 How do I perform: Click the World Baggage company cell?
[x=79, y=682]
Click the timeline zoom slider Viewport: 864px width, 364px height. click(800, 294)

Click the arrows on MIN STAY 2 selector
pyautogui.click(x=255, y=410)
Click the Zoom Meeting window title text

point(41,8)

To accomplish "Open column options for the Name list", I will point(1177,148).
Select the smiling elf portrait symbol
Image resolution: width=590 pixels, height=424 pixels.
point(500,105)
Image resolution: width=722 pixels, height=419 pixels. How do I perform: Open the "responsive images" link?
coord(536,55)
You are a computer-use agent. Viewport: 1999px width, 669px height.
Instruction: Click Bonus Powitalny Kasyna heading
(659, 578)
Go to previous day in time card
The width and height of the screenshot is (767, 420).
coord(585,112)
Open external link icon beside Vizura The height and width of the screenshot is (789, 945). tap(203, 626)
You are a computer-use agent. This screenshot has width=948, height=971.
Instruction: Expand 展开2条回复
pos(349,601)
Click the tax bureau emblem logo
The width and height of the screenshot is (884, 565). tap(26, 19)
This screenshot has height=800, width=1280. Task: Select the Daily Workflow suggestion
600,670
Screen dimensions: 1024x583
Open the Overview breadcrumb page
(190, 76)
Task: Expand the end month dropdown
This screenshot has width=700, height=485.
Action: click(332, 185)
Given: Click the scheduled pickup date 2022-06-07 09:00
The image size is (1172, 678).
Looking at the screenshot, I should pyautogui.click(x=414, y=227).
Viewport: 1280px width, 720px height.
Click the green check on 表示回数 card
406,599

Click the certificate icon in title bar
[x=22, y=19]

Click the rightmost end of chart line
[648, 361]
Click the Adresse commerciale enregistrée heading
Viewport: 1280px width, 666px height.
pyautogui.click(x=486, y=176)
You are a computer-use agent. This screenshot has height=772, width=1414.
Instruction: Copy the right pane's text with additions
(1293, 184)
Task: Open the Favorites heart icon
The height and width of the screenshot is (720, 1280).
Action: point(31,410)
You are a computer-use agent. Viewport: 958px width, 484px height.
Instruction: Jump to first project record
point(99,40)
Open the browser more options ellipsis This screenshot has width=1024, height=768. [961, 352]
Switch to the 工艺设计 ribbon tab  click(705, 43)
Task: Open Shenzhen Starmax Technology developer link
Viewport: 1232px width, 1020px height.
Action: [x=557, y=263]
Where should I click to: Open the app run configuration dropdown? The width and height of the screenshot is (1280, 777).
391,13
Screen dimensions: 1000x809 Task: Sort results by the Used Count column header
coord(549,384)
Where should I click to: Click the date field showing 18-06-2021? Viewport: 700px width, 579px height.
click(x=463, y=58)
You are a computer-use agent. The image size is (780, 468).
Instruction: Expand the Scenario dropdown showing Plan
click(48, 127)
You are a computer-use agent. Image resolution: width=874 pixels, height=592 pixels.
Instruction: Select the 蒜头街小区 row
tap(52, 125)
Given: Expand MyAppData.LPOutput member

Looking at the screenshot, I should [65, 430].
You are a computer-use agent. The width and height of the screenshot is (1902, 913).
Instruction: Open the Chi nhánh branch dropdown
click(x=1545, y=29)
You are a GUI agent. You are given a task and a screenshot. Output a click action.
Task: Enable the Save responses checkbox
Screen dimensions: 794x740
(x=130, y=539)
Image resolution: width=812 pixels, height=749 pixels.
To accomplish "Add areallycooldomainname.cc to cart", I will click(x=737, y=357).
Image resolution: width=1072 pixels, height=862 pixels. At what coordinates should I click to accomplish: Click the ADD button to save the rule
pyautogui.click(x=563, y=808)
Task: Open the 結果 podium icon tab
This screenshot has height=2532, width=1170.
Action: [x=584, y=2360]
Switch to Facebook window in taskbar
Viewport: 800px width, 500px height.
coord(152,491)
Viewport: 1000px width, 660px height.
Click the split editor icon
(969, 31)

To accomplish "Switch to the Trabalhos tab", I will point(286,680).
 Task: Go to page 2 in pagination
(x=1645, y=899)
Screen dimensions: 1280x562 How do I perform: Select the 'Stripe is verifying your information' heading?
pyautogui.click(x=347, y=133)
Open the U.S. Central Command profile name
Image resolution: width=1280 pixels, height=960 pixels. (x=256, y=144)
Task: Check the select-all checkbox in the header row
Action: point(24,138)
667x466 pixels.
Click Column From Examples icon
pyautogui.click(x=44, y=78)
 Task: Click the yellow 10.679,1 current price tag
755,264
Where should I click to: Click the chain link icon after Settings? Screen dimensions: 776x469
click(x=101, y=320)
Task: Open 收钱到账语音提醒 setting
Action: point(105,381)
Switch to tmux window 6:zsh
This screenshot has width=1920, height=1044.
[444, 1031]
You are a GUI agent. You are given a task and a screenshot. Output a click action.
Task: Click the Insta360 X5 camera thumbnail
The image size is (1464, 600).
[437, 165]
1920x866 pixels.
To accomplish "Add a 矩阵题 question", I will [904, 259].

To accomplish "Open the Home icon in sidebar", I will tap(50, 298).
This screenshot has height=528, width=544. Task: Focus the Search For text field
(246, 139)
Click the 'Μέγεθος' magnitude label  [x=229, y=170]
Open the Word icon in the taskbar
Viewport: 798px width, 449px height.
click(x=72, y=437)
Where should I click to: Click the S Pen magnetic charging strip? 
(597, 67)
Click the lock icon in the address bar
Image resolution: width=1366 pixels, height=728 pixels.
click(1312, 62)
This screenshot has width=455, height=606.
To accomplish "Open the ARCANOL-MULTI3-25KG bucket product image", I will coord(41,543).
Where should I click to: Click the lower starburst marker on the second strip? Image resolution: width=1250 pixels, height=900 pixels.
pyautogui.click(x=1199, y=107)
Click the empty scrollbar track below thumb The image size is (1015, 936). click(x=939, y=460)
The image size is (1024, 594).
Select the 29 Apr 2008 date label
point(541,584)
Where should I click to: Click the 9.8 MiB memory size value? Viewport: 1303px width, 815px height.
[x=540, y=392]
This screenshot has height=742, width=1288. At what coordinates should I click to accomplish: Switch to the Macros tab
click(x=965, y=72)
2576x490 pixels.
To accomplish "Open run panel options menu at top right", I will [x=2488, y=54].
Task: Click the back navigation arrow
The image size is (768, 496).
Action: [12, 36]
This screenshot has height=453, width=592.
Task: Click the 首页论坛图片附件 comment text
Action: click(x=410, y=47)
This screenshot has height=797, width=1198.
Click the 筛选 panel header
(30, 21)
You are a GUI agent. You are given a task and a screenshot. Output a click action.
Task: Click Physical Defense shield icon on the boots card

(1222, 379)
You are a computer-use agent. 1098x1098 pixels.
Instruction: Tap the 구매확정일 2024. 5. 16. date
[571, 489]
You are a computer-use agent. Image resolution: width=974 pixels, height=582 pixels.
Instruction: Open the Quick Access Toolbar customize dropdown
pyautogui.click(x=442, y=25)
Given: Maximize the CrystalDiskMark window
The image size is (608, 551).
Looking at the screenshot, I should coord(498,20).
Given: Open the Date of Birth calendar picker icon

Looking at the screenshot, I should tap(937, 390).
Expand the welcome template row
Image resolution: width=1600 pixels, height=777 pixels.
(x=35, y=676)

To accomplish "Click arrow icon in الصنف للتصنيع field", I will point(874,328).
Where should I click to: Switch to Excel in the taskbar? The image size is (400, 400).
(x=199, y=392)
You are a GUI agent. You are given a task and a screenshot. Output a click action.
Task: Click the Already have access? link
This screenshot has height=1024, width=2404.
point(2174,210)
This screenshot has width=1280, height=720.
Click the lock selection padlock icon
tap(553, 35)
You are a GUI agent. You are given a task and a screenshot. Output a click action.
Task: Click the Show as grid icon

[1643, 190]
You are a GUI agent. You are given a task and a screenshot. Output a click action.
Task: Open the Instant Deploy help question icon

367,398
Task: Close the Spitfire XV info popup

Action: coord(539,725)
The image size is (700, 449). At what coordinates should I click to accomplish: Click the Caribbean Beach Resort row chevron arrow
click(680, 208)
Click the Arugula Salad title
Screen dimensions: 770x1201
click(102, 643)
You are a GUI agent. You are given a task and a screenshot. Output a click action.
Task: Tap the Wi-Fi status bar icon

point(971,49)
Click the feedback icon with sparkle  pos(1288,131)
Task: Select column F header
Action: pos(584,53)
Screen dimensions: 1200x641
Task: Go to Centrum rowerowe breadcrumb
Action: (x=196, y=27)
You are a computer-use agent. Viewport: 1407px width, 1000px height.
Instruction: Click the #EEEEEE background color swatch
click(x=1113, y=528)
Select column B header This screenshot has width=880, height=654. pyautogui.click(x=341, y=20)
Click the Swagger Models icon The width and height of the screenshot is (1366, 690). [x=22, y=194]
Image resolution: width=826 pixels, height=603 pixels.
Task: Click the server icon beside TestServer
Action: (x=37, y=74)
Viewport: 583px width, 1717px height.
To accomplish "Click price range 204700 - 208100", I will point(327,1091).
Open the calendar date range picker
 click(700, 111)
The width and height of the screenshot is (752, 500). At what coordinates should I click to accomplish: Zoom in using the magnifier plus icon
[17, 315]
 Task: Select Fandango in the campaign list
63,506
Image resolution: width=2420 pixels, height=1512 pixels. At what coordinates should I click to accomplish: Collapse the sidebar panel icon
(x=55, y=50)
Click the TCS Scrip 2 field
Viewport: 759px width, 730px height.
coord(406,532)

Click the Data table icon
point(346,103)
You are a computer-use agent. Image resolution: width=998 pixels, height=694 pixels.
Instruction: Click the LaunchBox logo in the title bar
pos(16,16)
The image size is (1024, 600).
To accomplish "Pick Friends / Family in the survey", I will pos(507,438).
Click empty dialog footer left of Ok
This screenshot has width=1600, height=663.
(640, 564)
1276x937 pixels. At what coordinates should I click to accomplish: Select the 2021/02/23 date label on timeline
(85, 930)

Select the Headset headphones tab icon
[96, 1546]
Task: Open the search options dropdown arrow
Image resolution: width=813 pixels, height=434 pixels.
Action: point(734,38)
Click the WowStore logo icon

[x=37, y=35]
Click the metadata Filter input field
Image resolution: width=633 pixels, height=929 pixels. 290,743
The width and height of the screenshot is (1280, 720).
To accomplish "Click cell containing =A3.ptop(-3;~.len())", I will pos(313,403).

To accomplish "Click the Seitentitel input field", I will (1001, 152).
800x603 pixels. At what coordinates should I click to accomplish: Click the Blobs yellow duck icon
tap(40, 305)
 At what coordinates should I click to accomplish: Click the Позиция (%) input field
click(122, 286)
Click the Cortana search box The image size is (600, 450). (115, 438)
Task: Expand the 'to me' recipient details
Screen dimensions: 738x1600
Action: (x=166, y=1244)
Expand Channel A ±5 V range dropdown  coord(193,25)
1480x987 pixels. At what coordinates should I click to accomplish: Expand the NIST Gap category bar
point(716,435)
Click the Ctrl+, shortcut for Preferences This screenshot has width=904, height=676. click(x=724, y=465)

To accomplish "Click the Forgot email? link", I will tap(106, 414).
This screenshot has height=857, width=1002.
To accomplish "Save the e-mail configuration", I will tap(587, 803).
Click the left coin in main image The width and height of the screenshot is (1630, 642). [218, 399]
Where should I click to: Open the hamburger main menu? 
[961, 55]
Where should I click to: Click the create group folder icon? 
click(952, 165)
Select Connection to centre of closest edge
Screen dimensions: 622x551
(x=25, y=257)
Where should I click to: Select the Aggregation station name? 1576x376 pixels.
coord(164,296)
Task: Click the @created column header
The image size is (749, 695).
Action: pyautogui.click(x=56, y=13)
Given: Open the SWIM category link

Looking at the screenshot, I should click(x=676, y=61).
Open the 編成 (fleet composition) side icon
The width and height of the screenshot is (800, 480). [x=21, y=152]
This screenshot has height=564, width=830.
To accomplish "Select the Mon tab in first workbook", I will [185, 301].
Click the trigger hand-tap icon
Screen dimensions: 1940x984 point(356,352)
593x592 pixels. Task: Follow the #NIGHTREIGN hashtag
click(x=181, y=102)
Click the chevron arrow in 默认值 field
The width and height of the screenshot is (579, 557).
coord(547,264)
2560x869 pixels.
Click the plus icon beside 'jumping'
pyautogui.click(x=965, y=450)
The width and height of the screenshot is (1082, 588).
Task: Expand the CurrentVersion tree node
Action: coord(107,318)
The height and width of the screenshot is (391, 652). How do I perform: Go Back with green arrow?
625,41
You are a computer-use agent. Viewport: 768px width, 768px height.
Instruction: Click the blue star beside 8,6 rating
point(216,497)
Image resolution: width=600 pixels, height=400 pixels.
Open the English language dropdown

★ ★ ★ ★

About this exercise >> Your response should be the exact lines running from the one with "2560x869 pixels." to the final line of the material above.

Response area >>
2560x869 pixels.
Click the plus icon beside 'jumping'
pyautogui.click(x=965, y=450)
The width and height of the screenshot is (1082, 588).
Task: Expand the CurrentVersion tree node
Action: coord(107,318)
The height and width of the screenshot is (391, 652). How do I perform: Go Back with green arrow?
625,41
You are a computer-use agent. Viewport: 768px width, 768px height.
Instruction: Click the blue star beside 8,6 rating
point(216,497)
Image resolution: width=600 pixels, height=400 pixels.
Open the English language dropdown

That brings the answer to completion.